Users first noticed the change on the “App & Device Info” page in the Hulu app. After updating, the app will display the new maximum video resolution as “1920 x 1080”. It’s kind of a sneaky way to make the change. Looking at the update description in the Play Store, it hasn’t been mentioned, so it’s possible that something has changed on the server side of Hulu as well.
Gizmodo says it could confirm that at least the 2019 Nvidia Shield and Bravia TVs received the 1080p bump on March 23, but the change isn’t reflected in Hulu’s support pages, which were last updated in February.

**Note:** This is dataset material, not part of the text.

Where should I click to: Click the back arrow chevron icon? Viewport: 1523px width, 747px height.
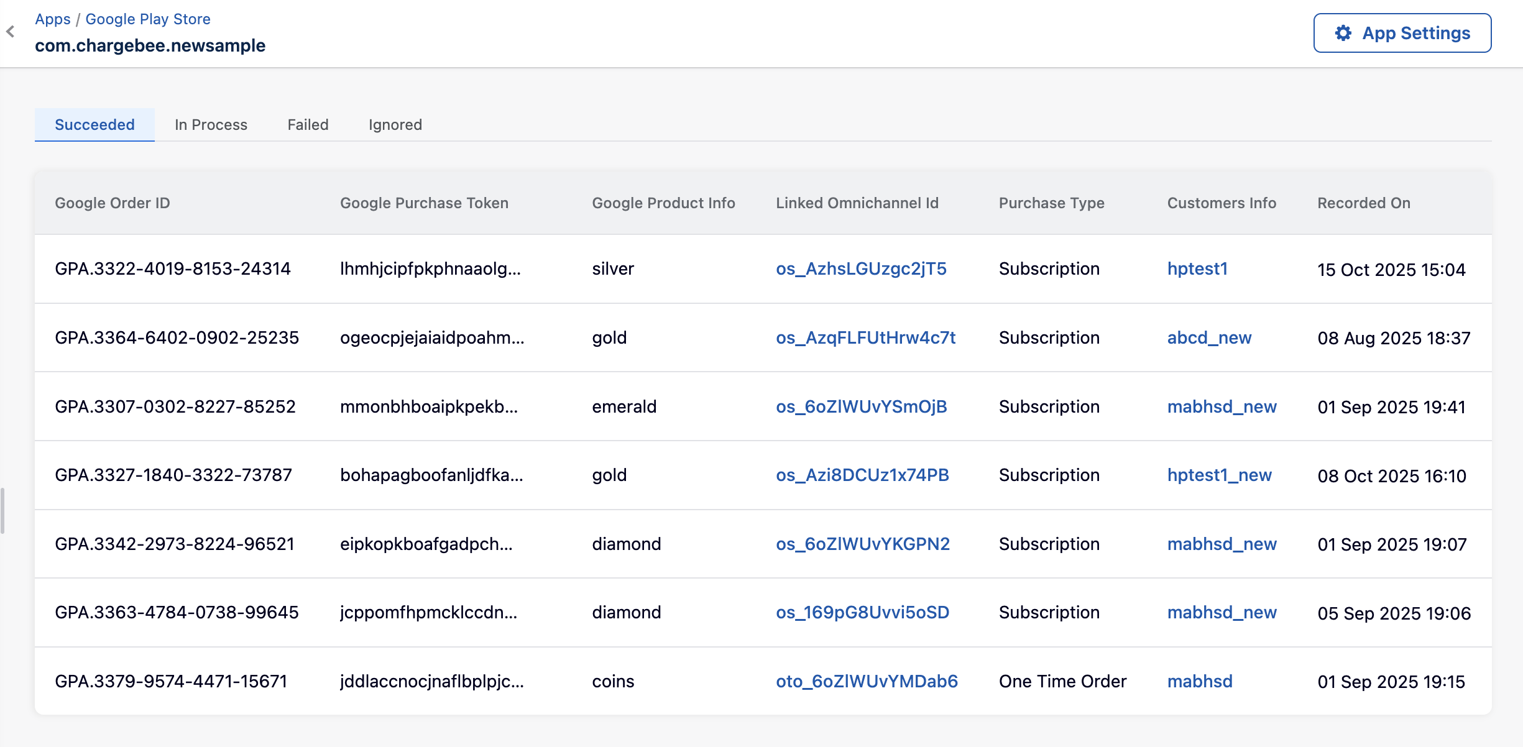point(11,32)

Hulu doesn’t seem to specifically list which devices are streaming in each resolution (outside of Live TV streaming) on its support site, but it does offer minimum bitrates for each:
- Standard definition (SD): 1.5 Mbps
- High definition (HD) 720p: 3 Mbps
- High definition (HD) 1080p: 6 Mbps
- 4K Ultra HD: 16 Mbps
For the newer Chromecast with Google TV, running a skinned version of Android TV, it’s not clear when 1080p Hulu support was added or launched. I was able to check my own Chromecast’s Hulu app and it currently supports 1080p. We’ve reached out to Hulu to confirm which other Android TV devices may be affected by this update.

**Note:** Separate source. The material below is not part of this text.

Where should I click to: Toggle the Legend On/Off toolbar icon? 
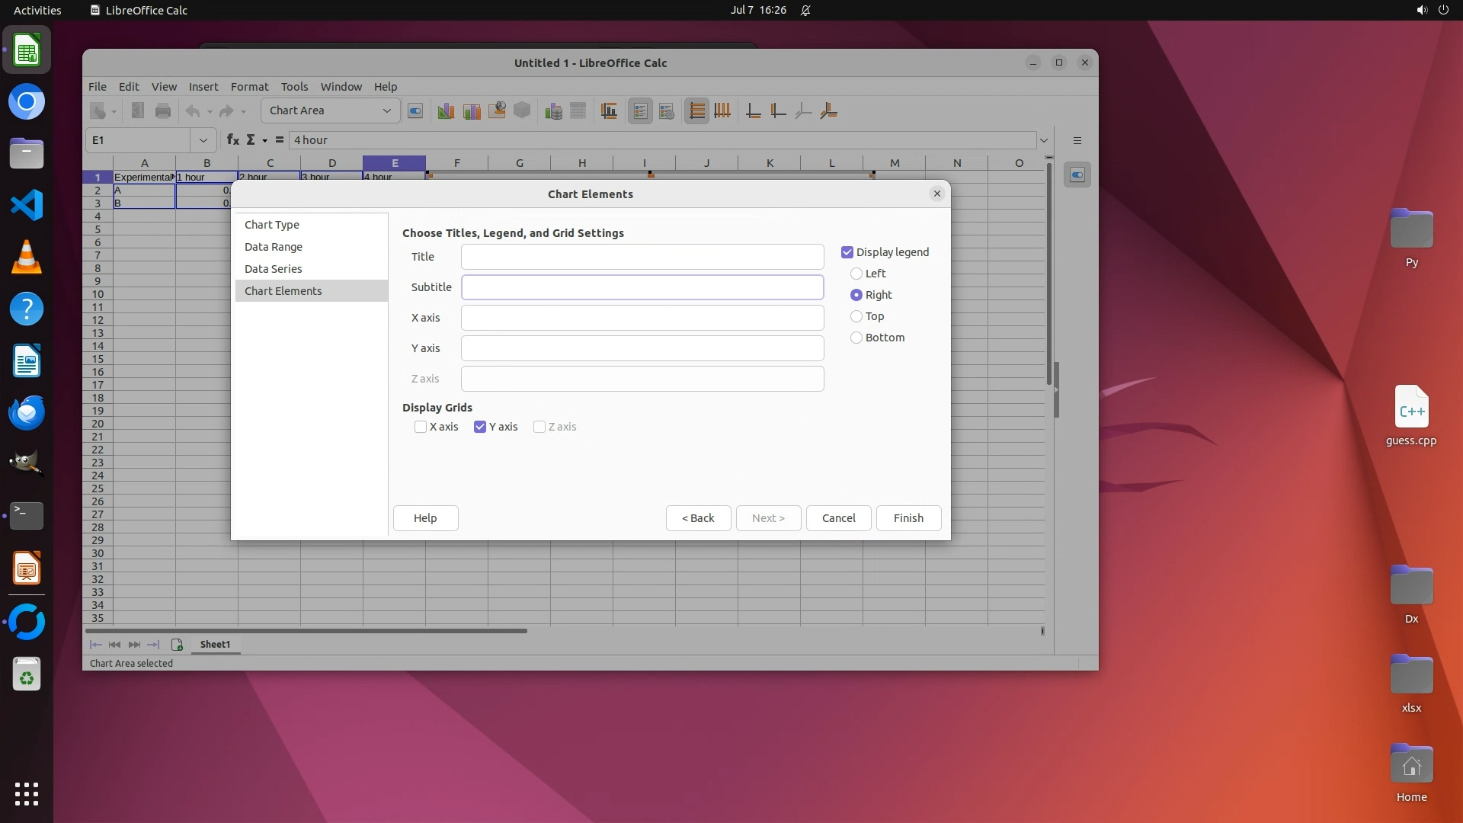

4K streaming is even more limited on Hulu. 4K content is mainly limited to Hulu’s original shows and movies, and according to Hulu’s likely outdated list, the devices that can actually stream in 4K are the 5th generation Apple TV, the Chromecast Ultra, Amazon’s Fire TV, and Fire TV Stick. , 2017 LG UHD TVs, Roku devices, Vizio TVs with SmartCast, and the Xbox One S and X.
It’s nice that in theory, more devices can stream in a higher resolution, especially for people who spent money on higher-resolution displays. However, I think it’s worth mentioning that some Redditors who first discovered this change had no idea they’d been streaming in 720p all this time.